On se contentera de dire que Delon incarne Jef Costello, dit le « Samouraï », qui exerce la profession de tueur à gages. Soupçonné de meurtre par le commissaire joué par François Périer, il est relâché quand la pianiste du bar où le crime s’est déroulé prétend ne jamais l’avoir croisé… Et la pianiste, c’est Nathalie Delon. Ainsi commence donc cet opus du cinéaste le plus mystérieux du cinéma français. Derrière ses lunettes fumées, son chapeau américain, sa grosse voiture de même origine et son studio de tournage implanté dans le 13ᵉ arrondissement de Paris, qui fut un jour dévoré par les flammes, il était assurément le principal organisateur de ce mystère tout en feignant à la perfection n’y rien comprendre. Parce qu’elle n’existe pas et n’existera probablement jamais, on se prend à rêver d’une biographie digne de ce nom telle que Renoir, Truffaut ou Godard en ont suscité par le passé et encore maintenant. Melville ferait-il peur ? Il est vrai qu’un type qui a quelque peu asséché le polar à la française en réalisant des films parfaits, tout en offrant à la Résistance française un écrin bien plus digne de ce nom que le calamiteux Chagrin et la Pitié, n’est guère de nature à rassurer le vaillant plumitif qui se risquerait. Et si c’était mieux ainsi ? Et si le nécessaire et régulier retour à ses sources, c’est-à-dire à ses films, valait bien mieux que de longs développements biographiques hasardeux ? Et si voir et revoir, par exemple, Le Samouraï, sur grand écran, cela va de soi, permettait de connaître Melville au plus près bien plus que n’importe quelle biographie de 1 000 pages ? C’est au fond une évidence. Les films de Melville parlent d’eux-mêmes, comme tous les films d’auteur. Certains considèrent ce Samouraï comme mineur. Ils ont définitivement tort, c’est au contraire dans l’œuvre de Melville un point majeur, une sorte de synthèse également qui résume ce qui a précédé et annonce les films suivants. Et d’autres films que ceux de Melville aussi, tant Le Samouraïa inspiré nombre de réalisateurs à travers le monde et notamment Asiatiques.
L’anti-Belmondo
Avec ce film, l’adjectif « melvillien » prend tout son sens et devient un terme officiel. Et Delon, qui entre avec ce film dans l’univers du cinéaste au Stetson vissé sur sa tête comme un totem, devient alors la figure emblématique, radicale et définitive du héros selon Melville. Entre ces deux-là, tout est parti du silence.
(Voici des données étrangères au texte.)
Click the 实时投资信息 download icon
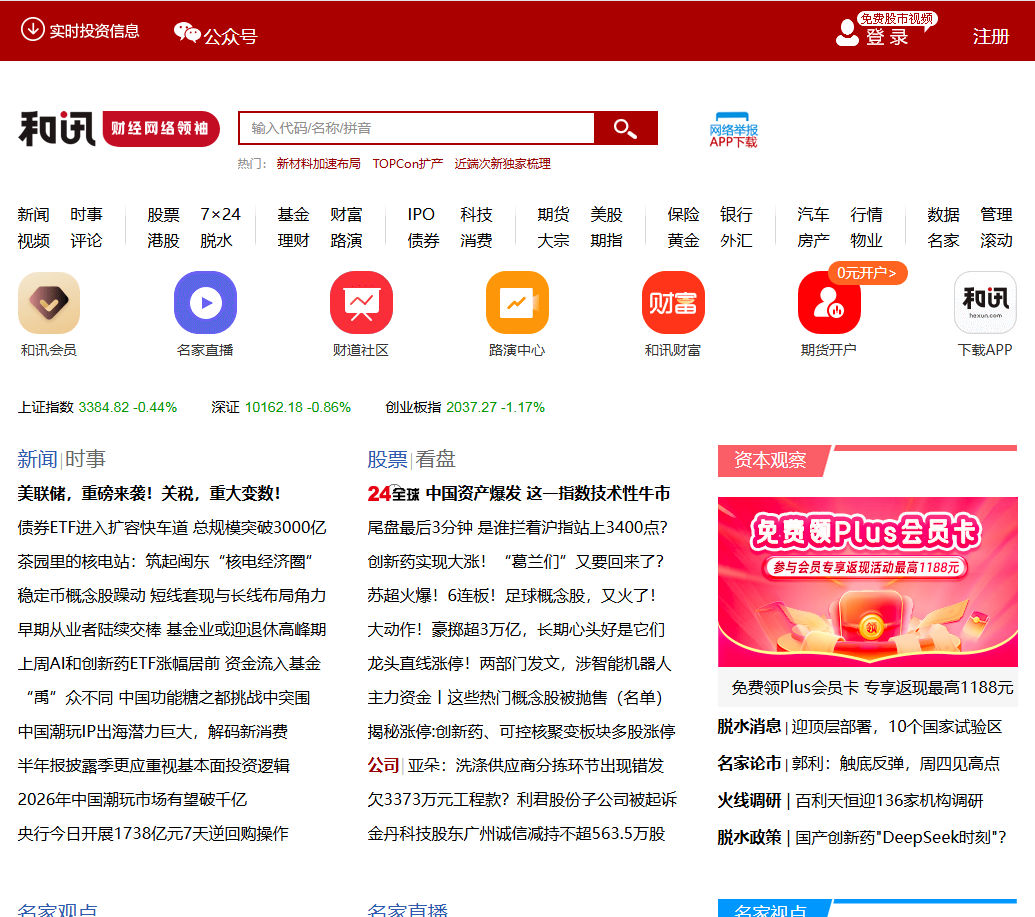1035x917 pixels. point(31,31)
Delon a raconté ce qu’il a dit à Melville quand ce dernier a commencé à lui lire son scénario : « Ça fait sept minutes et demie que vous lisez votre scénario et il n’y a pas encore l’ombre d’un dialogue. Cela me suffit. Je fais ce film. Comment s’appelle-t-il ? » Ce qui intéresse profondément Melville, qui se fiche en fait comme d’une guigne des références nippones, c’est de raconter l’histoire et le parcours d’un loup solitaire et blessé. Depuis la chambre de Jeff jusqu’au club de jazz, tout tend au monacal, à l’ascétique revendiqués. Et Melville d’évacuer aussi la vraisemblance et le réalisme au profit d’un être froid, impassible, aux mouvements rapides et au regard d’acier. L’anti-Belmondo, soit dit en passant. Belmondo, la figure partagée des premiers films de Melville, cède ici la place non à son alter ego, mais à son meilleur frère ennemi. Ainsi va Le Samouraï, imposant à tous son esthétique, sa grammaire et ses obsessions glacées et glaçantes. Delon est grand et Melville est son meilleur démiurge.